Bazıları ne zaman uyuyakaldığını bilmeden ya da hiç uyuyamadan o sabah hayatına devam etti. Bütün gece titredi, endişelendi, uyuyamadı; uyumaya fırsatı olmadı. Bomba sesleri, silah seslerine karıştı ve seni en güvenli yerinde, evinde uyutmadı. Belki sesleri duymayanlar da uyuyamadı ama duyanlar için endişelendi, savaşta olanlar için. Savaştan yürüyerek, yüzerek kaçalar için sabah zaten hiç olmadı. Onlar son kalan umutlarının peşinde, arkalarına bakamadan kaçtıkları için gün hiç doğamadı.
Geçmiş, bizden önceki sabahlarda ise insanları birbirinden ayıran, onlara kardeş olduğunu unutturan politikanın ve dinin esiri, kurbanı olanları da başkaları ayırdı. Küfretti, lanetledi, uzaklaştırdı ve bunları biz doğmadan binlerce yıl önce atalarımız tekrar tekrar yaptı. Tufan Gündüz bu sayıda biz insanlığa “…ve unutmaya hazırız” dedi. Hazır mıyız? İnsanlık unuttu ya da unuturmuş gibi yaptı; aynı hatayı tekrar etti, tekrar ve tekrar…
Şimdi bizler unutkan atalarımızın, dertli coğrafyamızın yükü altında ezildikçe eziliyor, çile çekmeye alışmış insanlığımızın sınırları zorlanıyor. Bu kadarını taşıyamayız, sırtımızda dert taşıyacak yerimiz kalmadı derken yenileri geldi; insanın insanla, insanın doğayla ve insanın kendisiyle olan savaşın en ağır sonuçlarıyla karşılaştık son zamanlarda. Uyuyamadan sabahı getirdik her gün ama her gün güneş doğdu. Çoğu zaman biz fark etmesek de doğdu güneş; insan doğamız yine kendini gösterdi ve zorluklara alıştırıp bizi onlarla yaşar hale getirdi.
Hayalimiz Hilal Meriç’in Nedensiz Mutluluklar Ülkesi’nde uyanmaktı; “Çocukların kıyılarda top oynadığı, kumdan kaleler yaptığı ama kıyıya vurmadığı ülke…” Elimizdekinin sadece barış olduğu, herkesin huzurla yaşadığı bir ülkede yaşamaktı hayalimiz. Ama ayak bastığımız yaşlı toprağımızın üstünde terör, savaş, acı, gözyaşı sadece var. Üzerinden geçen acılı misafirlerimiz var; koruyamadığımız, yuva veremediğimiz savaştan kaçanlar. Bütün bunların yanında seçim yapmaya zorlanıyoruz; bizi o ya da bu parti kurtarsın, refaha ulaşalım Nedensiz Mutluluklar Ülkesi, hatta Nedensiz Mutluluklar Dünyası olalım diye. Her bir karışından kanın gözyaşının eksilmediği çileli topraklarımızın yükünü sırtlanıp yaşamımıza devam etmeye çalışıyoruz, aklımızda barışla.

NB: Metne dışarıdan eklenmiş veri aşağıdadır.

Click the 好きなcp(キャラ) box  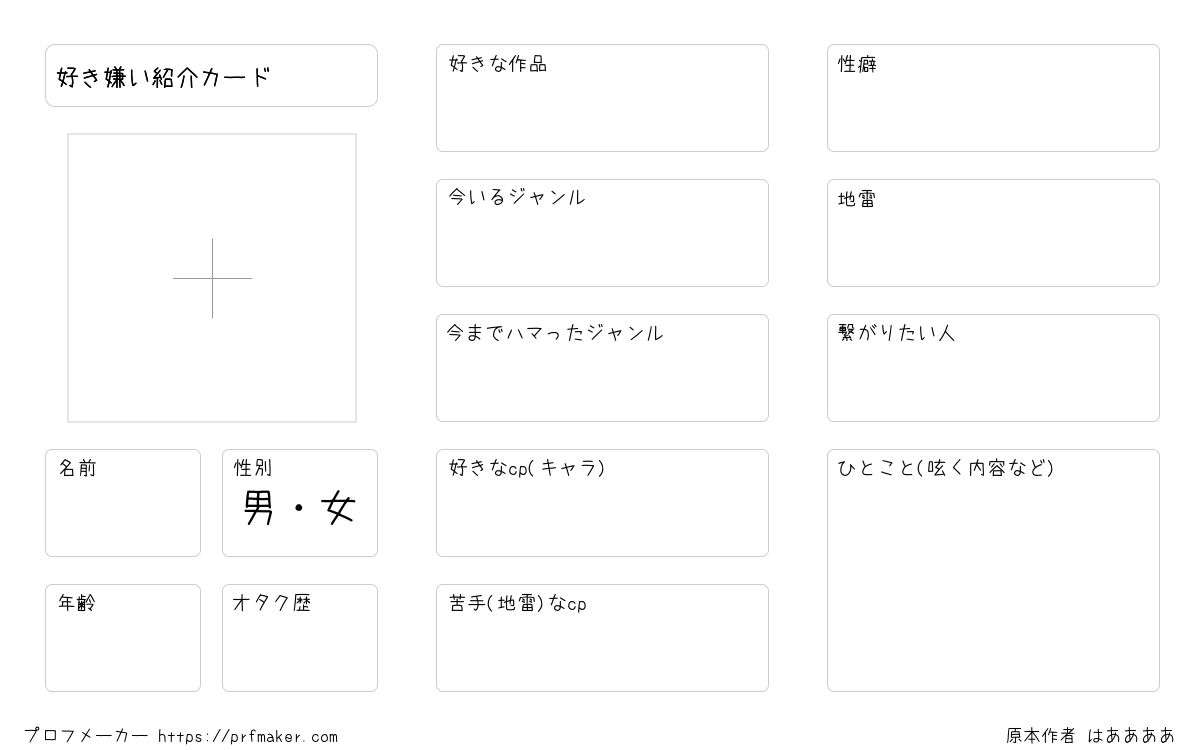pos(602,503)
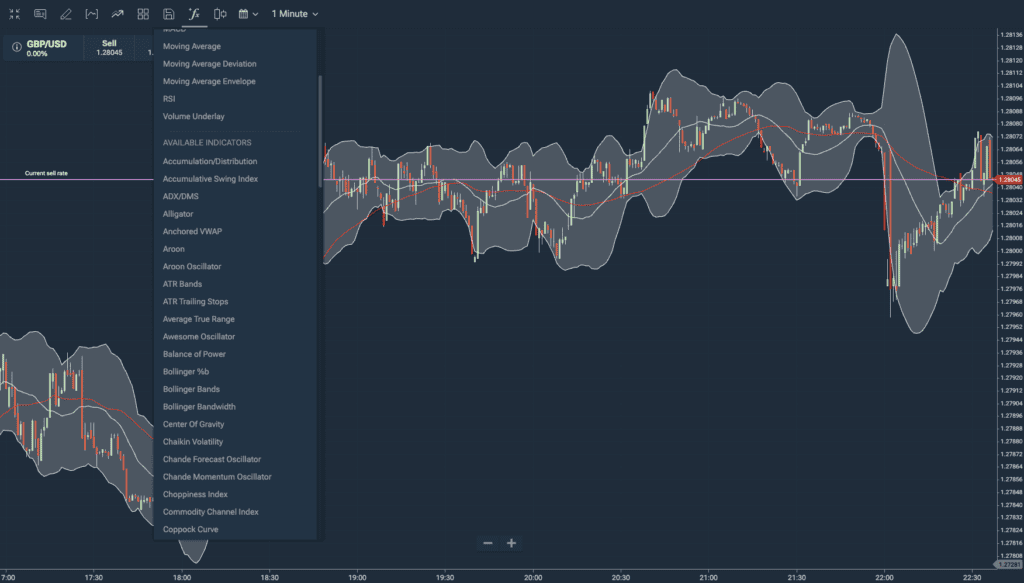Expand the calendar date range dropdown

249,14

Umudumuzu neden kaybetmiyoruz biliyor musunuz; çünkü güzel insanlar dört bir yanımızda! Onları tanımanız için biraz daha dikkatli bakmalısınız; size benziyorlar, gözleri kıpır kıpır oluyor, olmadığında bol bol ağlıyorlar ama ağlamanın çözüm getirmediğini biliyorlar. Her ağlamadan sonra gülmeli ve bulduğunuz o güzel insanlara hep inanmalısınız. Çünkü öteki türlü güneş bize hiç doğmaz, karanlıktan çıkmadığımız gibi başka insanların çıkmasına da yardım edemeyiz. Barışı kovalamaya, insanlara inanmaya, umudumuzu kaybetmeden her gün yarını yaşayacakmışız gibi, yaşamalıyız
Çünkü biz çok iyi biliyoruz ki yurtta barış, dünyada barış demektir.